As a precursor, from 2016 the University of Barcelona formed a team of universities in Europe and India to come together for a project on the digitalisation of education systems under the EU-funded MIELES project which ran until early this year and its successor DIESSEL – Developing Indian Educational and Skilling Strategies in E-Learning – project on the development of joint international online curricula for professional education.
They also came together on an EU-funded higher education quality assurance project.
“The collaboration with the EU on these previous projects is to bring India in line with the requirements needed to draw up proposals in a way that’s acceptable to the EU,” noted Kavitha GR, director of the IIT Madras international office.
Student and faculty mobility
Accessing EU Horizon funding “is one of the purposes of the OBREAL Indian chapter but it’s not the only purpose,” notes Kavitha.

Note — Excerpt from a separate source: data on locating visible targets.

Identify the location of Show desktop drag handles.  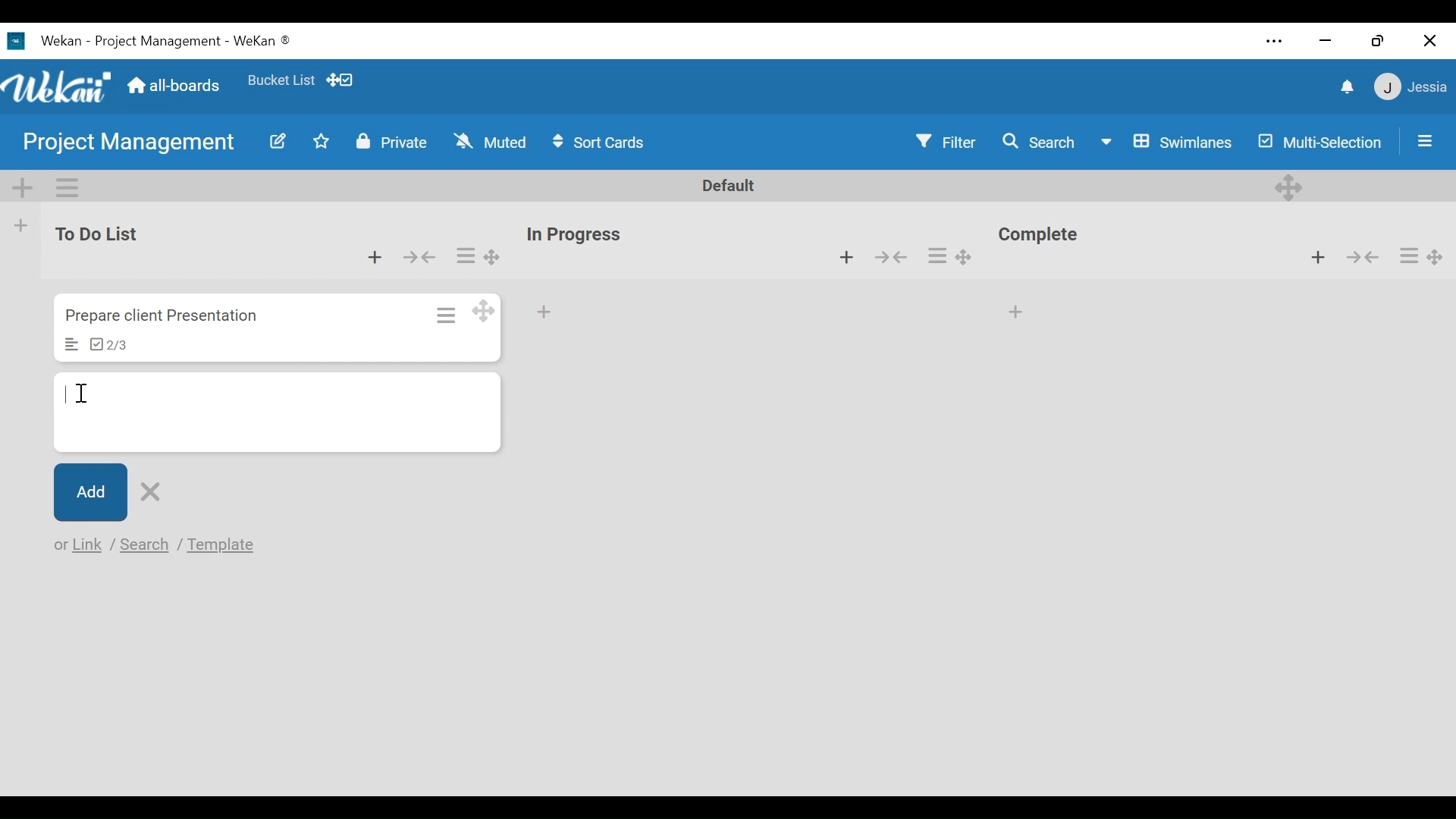
(342, 80).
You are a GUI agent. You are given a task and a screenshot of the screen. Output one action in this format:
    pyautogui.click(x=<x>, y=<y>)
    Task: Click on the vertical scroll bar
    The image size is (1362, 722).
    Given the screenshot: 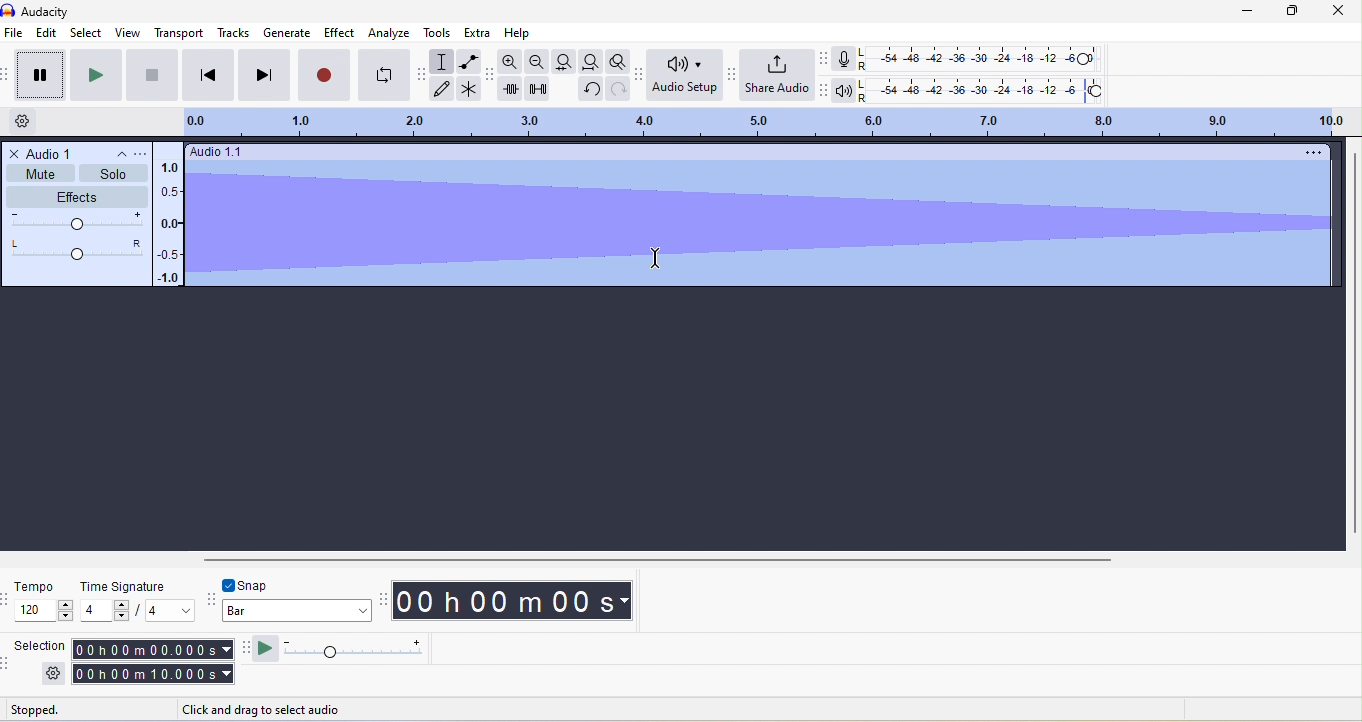 What is the action you would take?
    pyautogui.click(x=1353, y=343)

IIT Madras already has strong links with institutions in Germany, the United Kingdom and other European countries, collaborating in research particularly on smart cities and quantum technologies, artificial intelligence and data science, and is also looking to expand researcher collaboration and student and faculty mobility outside Europe.
“We saw that this organisation [OBREAL] works with Latin American, Caribbean and African countries. In IIT Madras we have strong connections with top universities all over the world, but we don’t have much going on with Latin America,” Kavitha said.
Yeravdekar also sees the benefits of building links with Latin American countries and is building links with universities in Africa as a way towards North-South-South cooperation.